By Bill Schlichting
Pilot staff writer
No one who had lunch at the 24th annual Winchuck Volunteers Chicken Barbecue and Auction went away with an empty stomach.
More than 300 people were on hand Sunday afternoon to devour a huge lunch consisting of a quarter of a chicken, coleslaw, baked beans, corn on the cob, a dinner roll and lemonade. For a little extra money, soft drinks, beer, cakes and pies were available.
While enjoying the meal, people were treated to music by various local musicians.
Prior to serving the food, people were able to browse tables and make bids on items donated to the Winchuck Volunteers, an organization that helps fund the Winchuck Fire Department, four miles up Winchuck River Road.
The silent auction included many small items, furniture, a TV and a refrigerator. More than $800 was collected from the event, said Tom Taylor, organization treasurer.
Another $600 was raised offering restaurant packages, Taylor said. Local restaurants provided dinner offers that people were able to bid on.
However, the crowning jewel of the fundraising event was the live auction, which garnered $2,766, Taylor said. Usually it's the barbecue itself that brings in the most cash, but this year it was topped by the auction. The barbecue raised $2,725.
Crescent City Auctioneer Jule Simonson kept the bidding lively. A few items sold for more than retail. Many of the items auctioned were donated by local merchants. All businesses that provided goods or services were acknowledged.
Other fundraising efforts included taking in $570 from the sale of baked goods and another $116 raised from the sale of remaining chicken pieces, which were sold for $1 each. All together, the event raised more than $8,000. After all expenses are paid, most of the remaining funds will benefit the upkeep of the fire hall.
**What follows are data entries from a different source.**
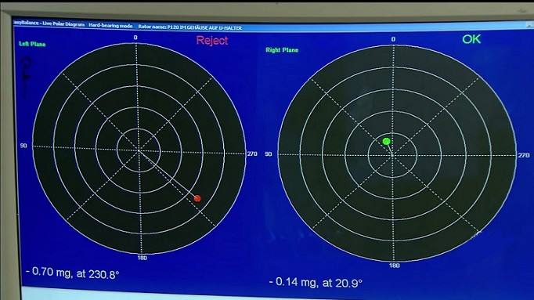The width and height of the screenshot is (534, 300).
Task: Click Hard-bearing mode text in title bar
Action: point(110,25)
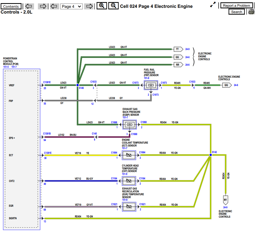
Task: Open link 24-6 beside QQ connector
Action: pos(236,85)
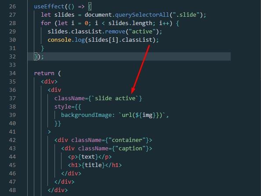Click the className attribute on line 37
Viewport: 261px width, 196px height.
tap(69, 98)
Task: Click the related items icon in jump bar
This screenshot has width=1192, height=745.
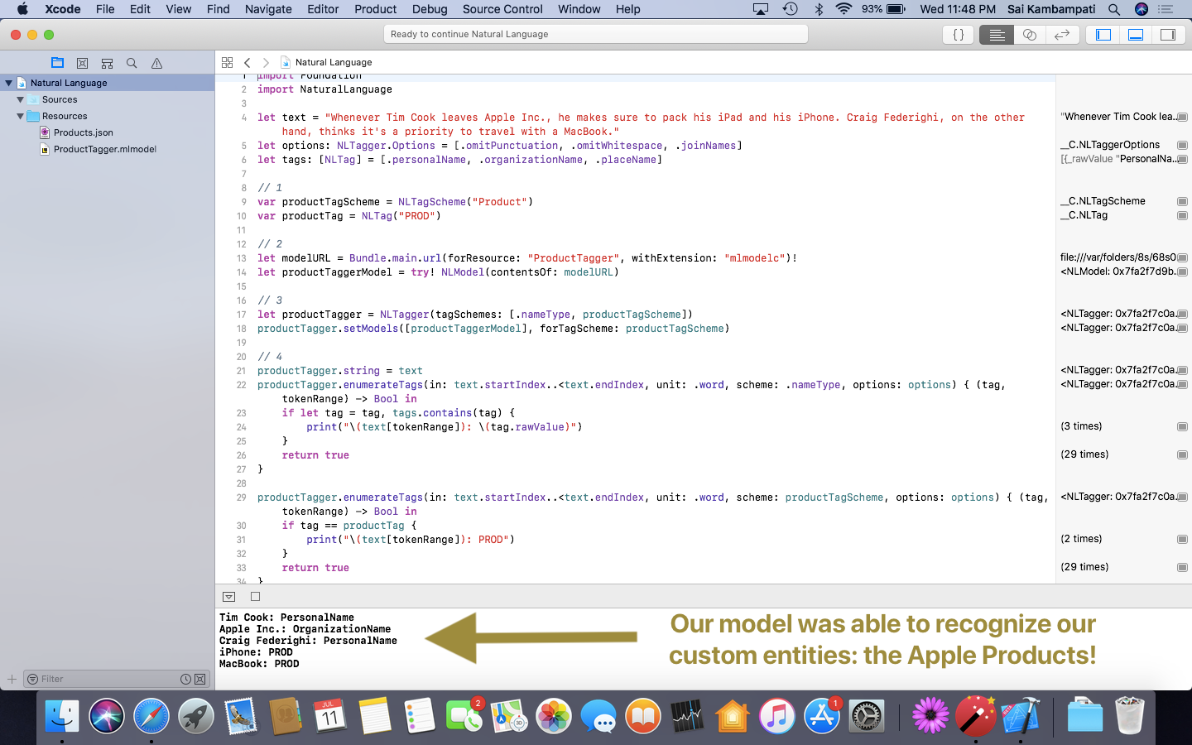Action: tap(227, 61)
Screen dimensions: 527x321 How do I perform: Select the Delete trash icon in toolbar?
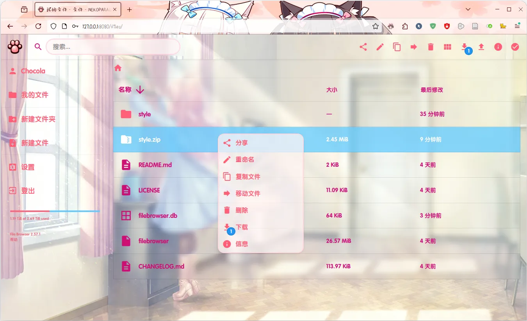[430, 46]
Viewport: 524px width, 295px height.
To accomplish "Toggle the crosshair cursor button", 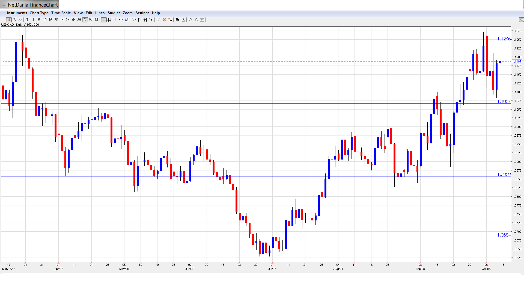I will click(x=104, y=20).
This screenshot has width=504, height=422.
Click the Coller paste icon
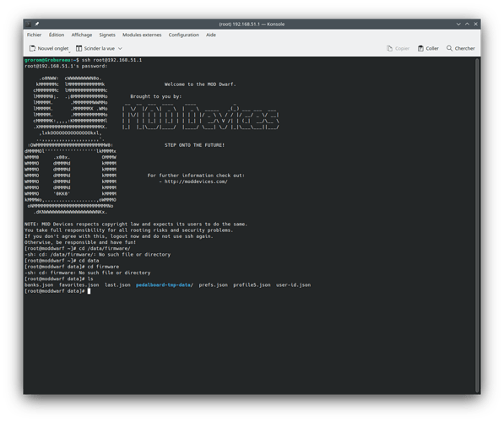point(420,49)
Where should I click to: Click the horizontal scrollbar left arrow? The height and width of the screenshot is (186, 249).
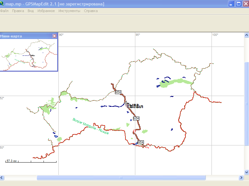3,177
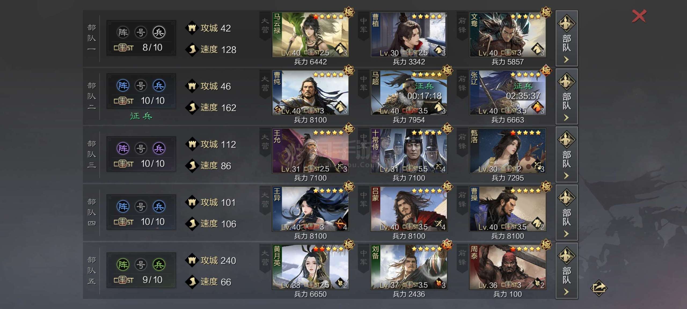687x309 pixels.
Task: Toggle the 兵 icon in 部队二
Action: coord(159,86)
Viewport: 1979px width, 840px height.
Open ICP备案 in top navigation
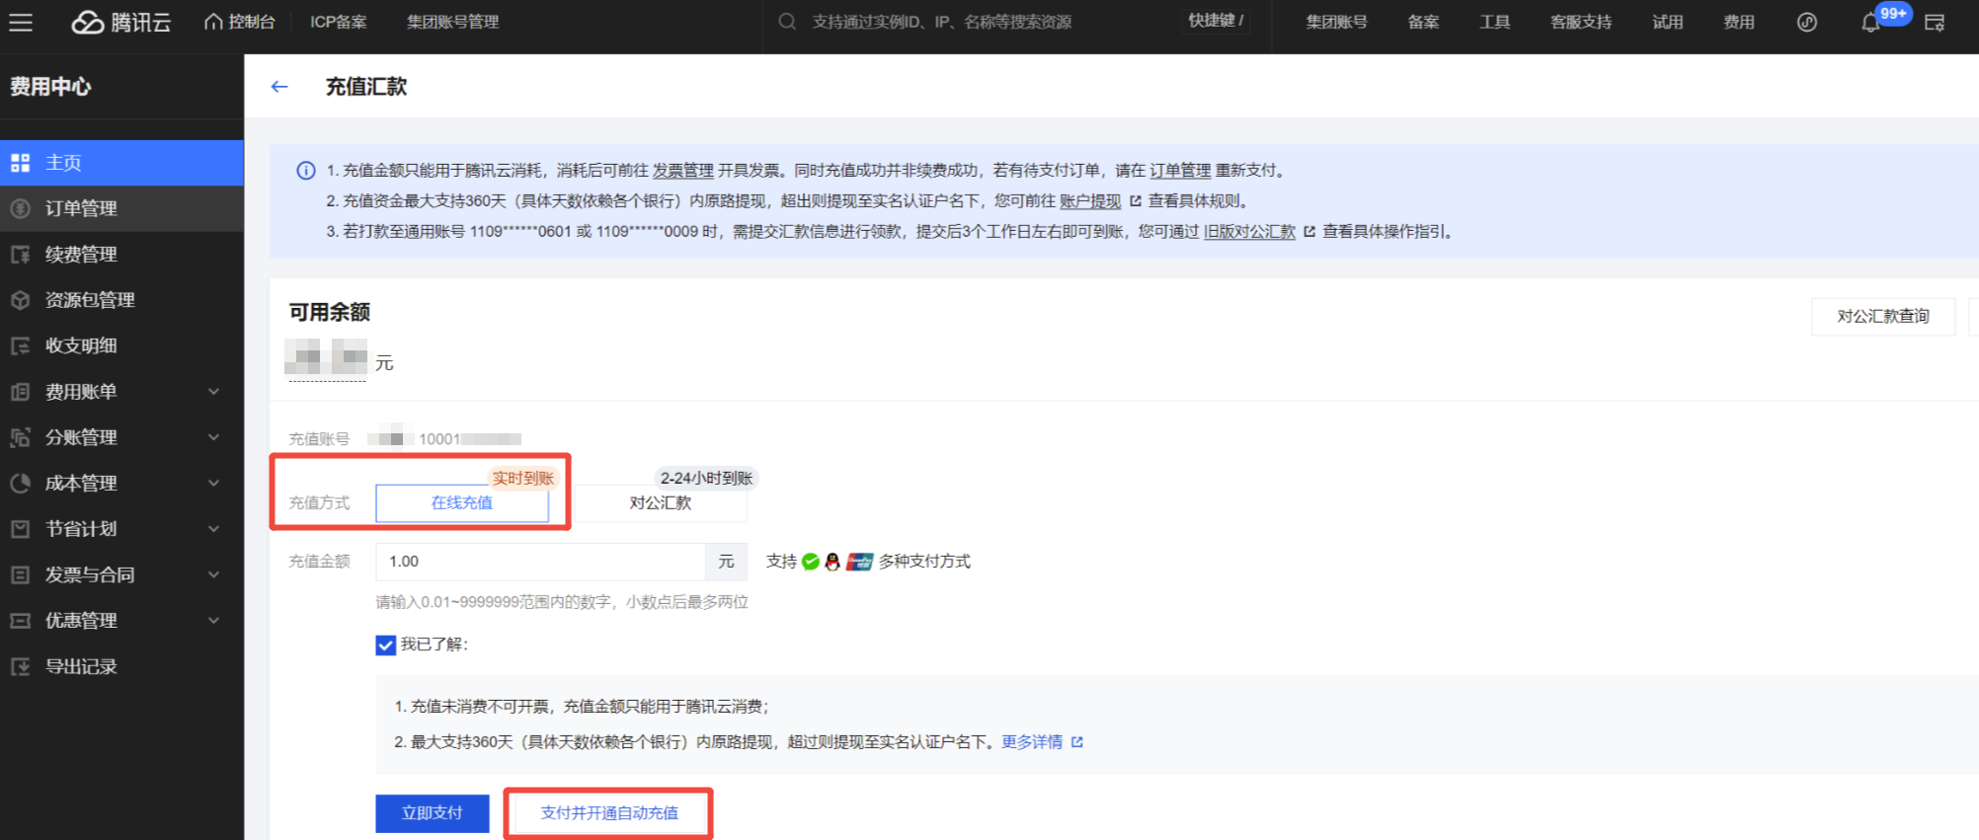tap(338, 22)

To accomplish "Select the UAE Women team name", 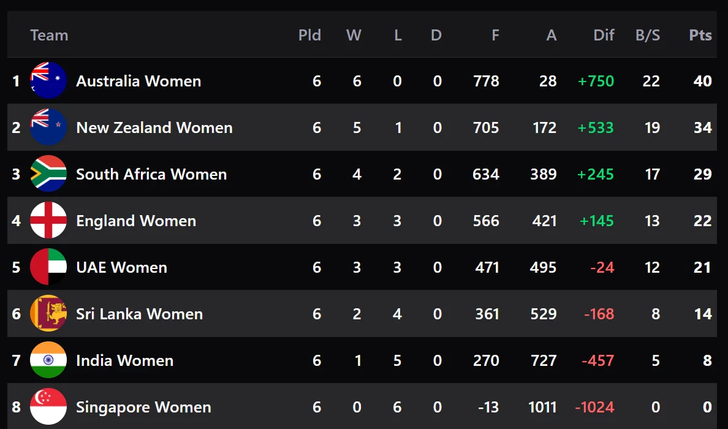I will point(121,267).
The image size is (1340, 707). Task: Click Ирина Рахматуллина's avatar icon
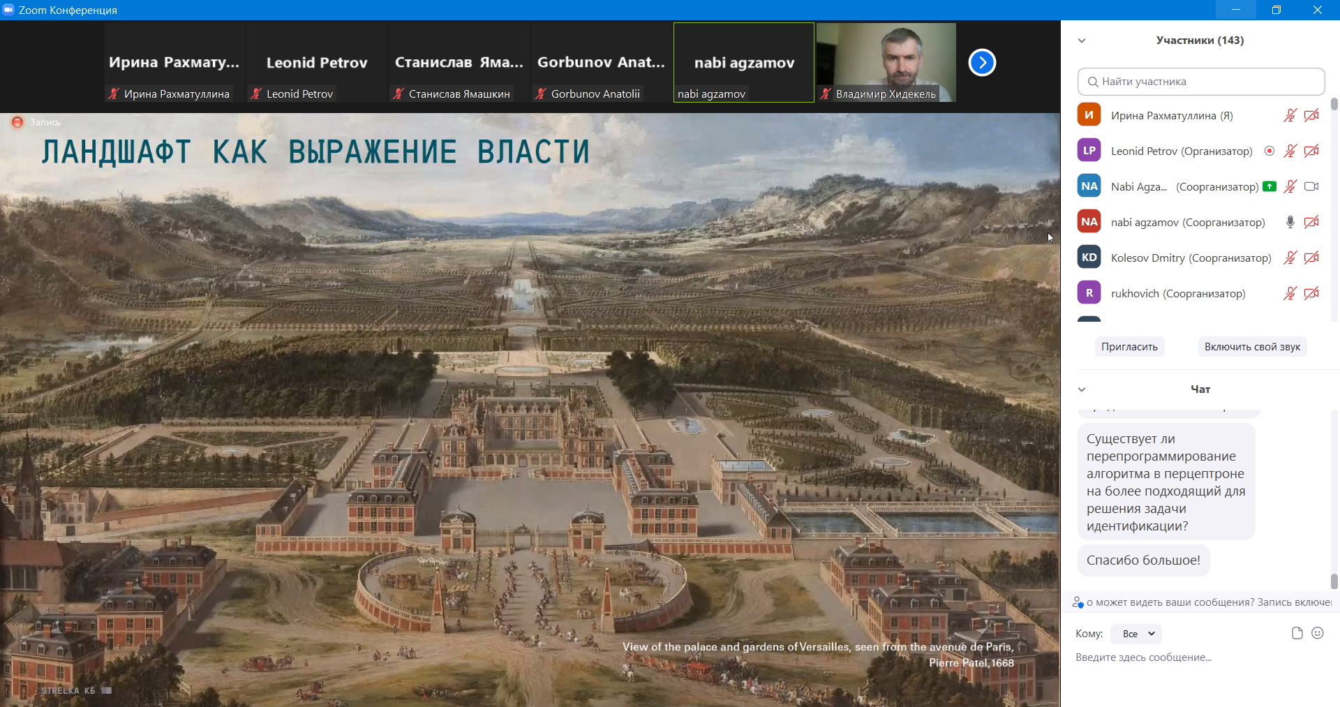tap(1089, 115)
The biggest expense facing the fire district is replacing a galvanized steel culvert under the property. The fire hall was built over a seasonal creek. The steel pipe, which are rusting, were installed to channel the creek underground.
Taylor said the ground is sinking where the culvert is giving way. Plastic pipes have been purchased and are already stacked beside the fire hall ready to be installed. It is estimated the cost of the job will be $10,000.
Not only is the Winchuck Fire Department a big winner from the annual barbecue and auction, but organizations who help make the event possible benefited from the event.
Helping at the event were the 4-H Rail Riders, Boy Scouts, Brookings-Harbor High School (BHHS) Bruin Boosters and the BHHS Softball Team. Each group was awarded $250.
In addition, the Winchuck Volunteers provides two $1,000 scholarships annually.
Among other things, when tax revenues didn't cover the whole price of a new fire truck, the volunteer group came up with the difference, Taylor said.
This year the volunteers received an added bonus. Members of Coos Forest Protective Association inspected the grounds before the event and determined the tall grass in the field next to the fire hall posed a potential fire hazard.
Rather than just pointing it out, the firefighters mowed the field, providing additional parking for the event. They also helped direct traffic.
They only thing they asked for was a chicken dinner for their efforts, Taylor said.